The January 12 demonstration outside the main government office - attended by an estimated 2,000 to 6,000 people - was the city's largest since anti-Japan protests in April 2005, when 20,000 took to the streets.
Other protests have been equally public, outside the Grand Gateway Mall in commercial Xuhui district on January 6 and the Number One Department Store on busy Nanjing Road on January 13.
Taking a cue from protests against a chemical plant in the southern city of Xiamen in Fujian province last year, some carried signs saying 'out for a walk' to avoid appearing anti-government.
On Saturday, the Shanghai municipal government promised to hold another round of public discussions on the maglev line.

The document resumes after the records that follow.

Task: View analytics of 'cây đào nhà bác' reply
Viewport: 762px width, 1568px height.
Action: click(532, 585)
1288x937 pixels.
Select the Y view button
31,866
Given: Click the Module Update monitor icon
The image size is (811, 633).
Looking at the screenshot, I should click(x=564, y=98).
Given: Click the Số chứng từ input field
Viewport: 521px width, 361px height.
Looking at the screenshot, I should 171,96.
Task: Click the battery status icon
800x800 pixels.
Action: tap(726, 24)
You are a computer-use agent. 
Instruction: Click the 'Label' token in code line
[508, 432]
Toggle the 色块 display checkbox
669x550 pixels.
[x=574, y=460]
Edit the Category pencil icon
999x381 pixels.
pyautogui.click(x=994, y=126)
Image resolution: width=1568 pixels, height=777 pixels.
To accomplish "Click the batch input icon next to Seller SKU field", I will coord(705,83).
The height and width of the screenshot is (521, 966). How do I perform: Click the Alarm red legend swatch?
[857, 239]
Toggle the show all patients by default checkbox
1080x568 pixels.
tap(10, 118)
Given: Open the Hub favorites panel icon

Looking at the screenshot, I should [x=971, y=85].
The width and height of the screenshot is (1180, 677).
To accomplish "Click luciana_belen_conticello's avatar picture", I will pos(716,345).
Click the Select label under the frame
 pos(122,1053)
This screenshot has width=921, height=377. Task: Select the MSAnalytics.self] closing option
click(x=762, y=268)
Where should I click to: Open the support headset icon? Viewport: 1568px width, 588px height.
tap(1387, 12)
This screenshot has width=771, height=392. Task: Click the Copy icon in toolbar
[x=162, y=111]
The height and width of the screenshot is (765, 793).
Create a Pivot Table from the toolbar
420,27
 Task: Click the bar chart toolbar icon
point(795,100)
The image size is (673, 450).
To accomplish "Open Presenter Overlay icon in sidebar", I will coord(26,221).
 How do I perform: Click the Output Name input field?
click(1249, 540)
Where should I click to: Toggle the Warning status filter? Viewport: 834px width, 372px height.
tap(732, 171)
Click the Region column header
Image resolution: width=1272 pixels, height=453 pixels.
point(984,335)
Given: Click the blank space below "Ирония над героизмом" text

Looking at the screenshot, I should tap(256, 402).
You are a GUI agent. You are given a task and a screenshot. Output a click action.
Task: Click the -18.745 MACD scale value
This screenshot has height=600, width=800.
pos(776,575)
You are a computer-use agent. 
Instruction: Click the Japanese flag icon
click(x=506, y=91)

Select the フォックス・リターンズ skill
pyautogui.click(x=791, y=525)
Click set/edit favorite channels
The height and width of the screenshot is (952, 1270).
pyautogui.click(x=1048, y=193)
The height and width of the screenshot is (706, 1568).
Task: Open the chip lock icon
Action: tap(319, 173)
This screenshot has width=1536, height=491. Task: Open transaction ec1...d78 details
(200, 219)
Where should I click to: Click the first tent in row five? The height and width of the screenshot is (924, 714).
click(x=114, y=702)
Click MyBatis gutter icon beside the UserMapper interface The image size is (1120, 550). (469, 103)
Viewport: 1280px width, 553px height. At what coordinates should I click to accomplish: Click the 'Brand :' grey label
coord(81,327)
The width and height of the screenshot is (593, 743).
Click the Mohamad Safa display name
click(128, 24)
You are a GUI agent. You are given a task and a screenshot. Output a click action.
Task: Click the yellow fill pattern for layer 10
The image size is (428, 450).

An announcement on the website of the Shanghai Urban Planning Administration said the authorities were studying feedback and would seek public opinion again soon. Residents could still send their opinions and suggestions, it said.
Shanghai has a history of protests against evictions for development projects, which typically involve demolition of old housing inhabited by the urban poor. But the maglev has created a new breed of protesters, middle class people with money and even political power.
They have shown the ability to mobilise large numbers of people and air their grievances through several channels: through the internet, contacting media and using the law.
Mr Chen is one such protester. He drives to his job at a foreign-invested electronics company in his Volkswagen Passat. The value of his 138-square-metre flat has fallen from about 12,000 yuan to 8,000 yuan per square metre due to its proximity to the maglev route.
He has watched protests in the past, but when he found the maglev would pass within a hundred metres of his home, he joined the demonstrations and began writing carefully researched letters to the government's complaint office.
The government is in a bind over whether to crack down on the protesters, as the middle class helps keep the Communist Party in power in return for improved living standards. 'It's dangerous for the government. The middle class is their main base of support,' a western diplomat said.
Shanghai had several protests against the maglev last year, but they flared again after the city's urban planning bureau quietly posted a map of a new route for the maglev on December 29. Following the public outcry last year, the city temporarily suspended the project but is now pushing ahead for completion before the World Expo in 2010.
Shanghai's existing maglev line opened in 2003. It whisks passengers 30km between the Longyang Road metro station and the international airport at a maximum speed of 430km/h.
The city wants to extend the line a further 32km to the expo site, the south railway station and the old airport, and eventually on to Hangzhou city in neighbouring Zhejiang province .
The government said it had 'amply listened to the opinions of the public and experts' by routing the train through less populated areas.
Some of the fiercest protests have come from residents of western Minhang district. Residents of the Pingyanglu Garden community were resettled there after being evicted for other development projects, so this marks the second time their lives have been affected.
Residents have hung banners out their windows along the river to express their opposition. 'Party Secretary Hu, Premier Wen, save the elderly and the children,' said one, appealing to the country's top leaders, President Hu Jintao and Premier Wen Jiabao .
The protests are now in a lull after the government took a hard line while at the same time sending officials into communities to listen to residents. 'We hope residents along the line will use legal and reasonable channels of appeal to report their suggestions and opinions and be conscious of protecting social order,' a government statement said.
Domestic media have quoted officials as saying that radiation produced by the train is less than a television or hair-dryer, but the government's credibility is so low few residents believe those claims.
Sun Zhang , a professor of Tongji University's School of Communications and Transportation who has advised on the project, does not believe protests will derail the maglev.
'The government has spent too much money [to cancel the project],' Professor Sun said, estimating spending for the original line at 10 billion yuan. State media estimates the extension might require at least 16 billion yuan, as the more roundabout route raises costs.